Para calcular o estoque de capital no setor de infraestrutura são três os inputs necessários: uma estimativa para o estoque inicial; uma série que retrata os investimentos realizados no setor no período de referência (no caso, 1970-2016); e a taxa de depreciação dos ativos constituídos ao longo dos anos. A sessão III identifica as fontes de dados utilizadas ou – na sua ausência – como estes foram estimados.
De forma sintética, a série de investimentos cobrindo os anos 1970-2000 foi retirada de um estudo realizado pelo IPEA (Bielschowsky, 2002). Já para os anos mais recentes, utiliza-se de um levantamento próprio realizado anualmente pela Inter.B Consultoria Internacional de Negócios (Inter.B), e revisado trimestralmente há mais de uma década, cujo ponto de partida foi o ano de 2001, e cujos dados mais recentes se referem a 20161 . No que diz respeito à taxa de depreciação, esta foi resultado de extenso levantamento das taxas utilizadas pelas empresas do setor e agências reguladoras (Anexo 2). Finalmente, o estoque de infraestrutura inicial para estimativas com base em séries longas tem uma influência residual, conforme demonstrado na seção III2 .

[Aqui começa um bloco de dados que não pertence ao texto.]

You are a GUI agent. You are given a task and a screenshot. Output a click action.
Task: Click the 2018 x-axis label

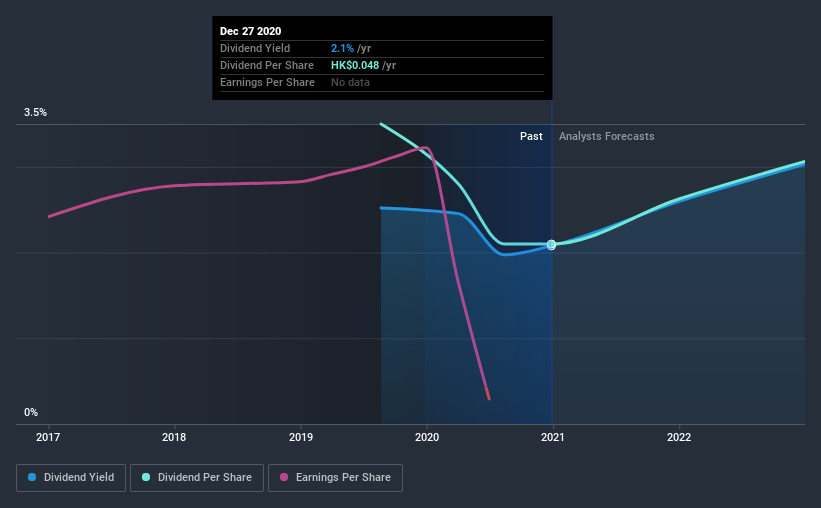tap(174, 437)
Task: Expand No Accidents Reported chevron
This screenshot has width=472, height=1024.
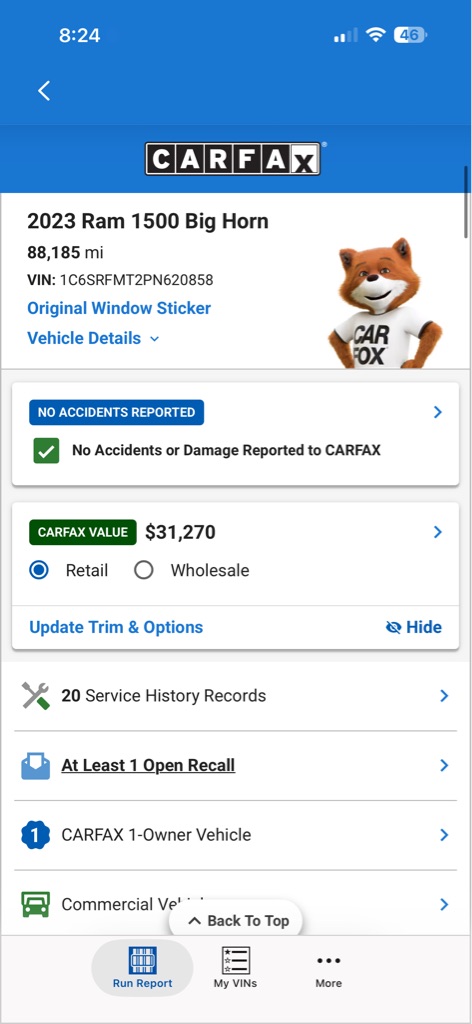Action: (x=438, y=412)
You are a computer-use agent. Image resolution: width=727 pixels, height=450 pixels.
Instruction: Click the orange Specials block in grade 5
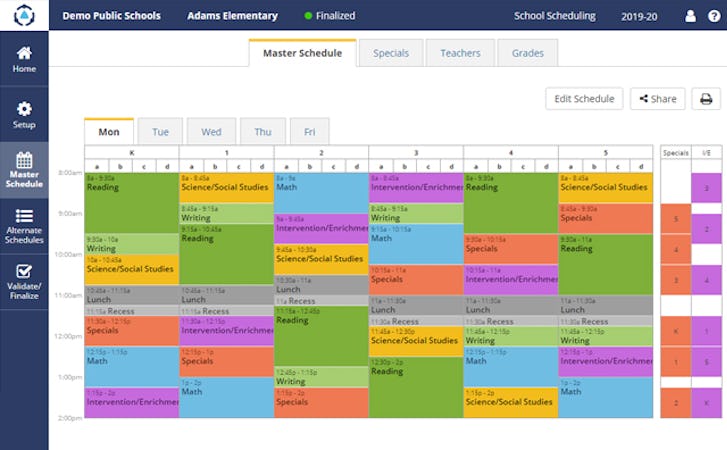click(605, 218)
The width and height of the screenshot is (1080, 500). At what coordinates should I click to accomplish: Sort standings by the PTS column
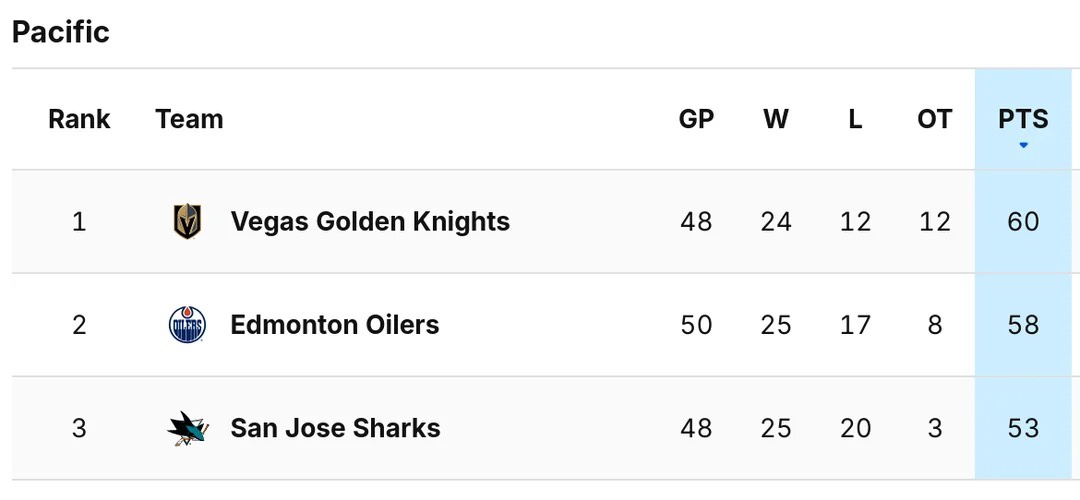point(1023,120)

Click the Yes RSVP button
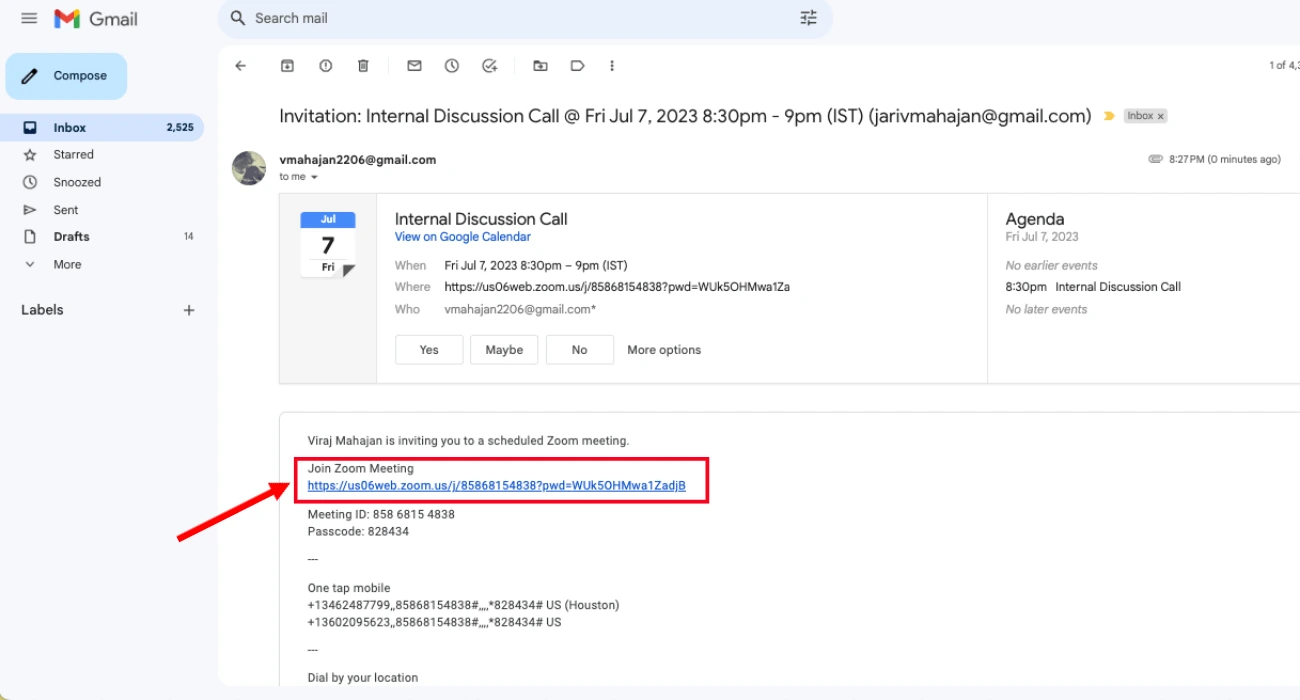[x=429, y=350]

A seção IV discute de forma breve o método do inventário perpétuo, abordagem dominante na literatura de cálculo de estoques de capital, e que consiste, basicamente, em somar os valores investidos, descontando uma taxa de depreciação3 . A vantagem dessa metodologia é ter como resultado um valor monetário, o que permite o uso de outras informações alicerçadas no sistema de preços (a exemplo do PIB) para fins de análise e comparação quanto à distância do país à fronteira dos serviços de infraestrutura.
A seção V apresenta os principais resultados, na qual se destaca o baixo valor do estoque de capital de infraestrutura na estimativa central – 36,1% do PIB em 2016. Esta magnitude espelha a redução dos investimentos no setor desde meados da década de 1980. Mais além da estimativa central, o trabalho discute a sensibilidade das estimativas a variações na taxa de depreciação.
A seção VI apresenta cenários alternativos de níveis de estoque de capital em infraestrutura como função do volume de investimentos para os próximos anos. Caso o país continue investindo em torno de 2% do PIB – média das duas últimas décadas – a modernização da infraestrutura seria adiada sine die. Um esforço para atingir uma taxa de investimentos média de 4% do PIB a partir de 2020 – factível na medida em que o setor privado assume maior protagonismo no setor – possibilitaria alcançar um estoque de 60% do PIB nos 25 anos a partir de 2020 se a economia crescesse uma média de 2% a.a. Finalmente, mesmo levando em consideração o sobre preço em obras públicas de infraestrutura, que se acentuou em anos recentes e que reduziu o estoque de infraestrutura, como mostra a seção VII, uma mudança nessas práticas possibilita a modernização com um atraso de mais um ou dois anos. Esse imperativo, em última instância, irá depender de uma reforma do Estado, incluindo a privatização de ativos de infraestrutura, maior segurança jurídica e previsibilidade regulatória, e de modo mais geral, melhoria do ambiente de negócios no país. Este o desafio do setor.”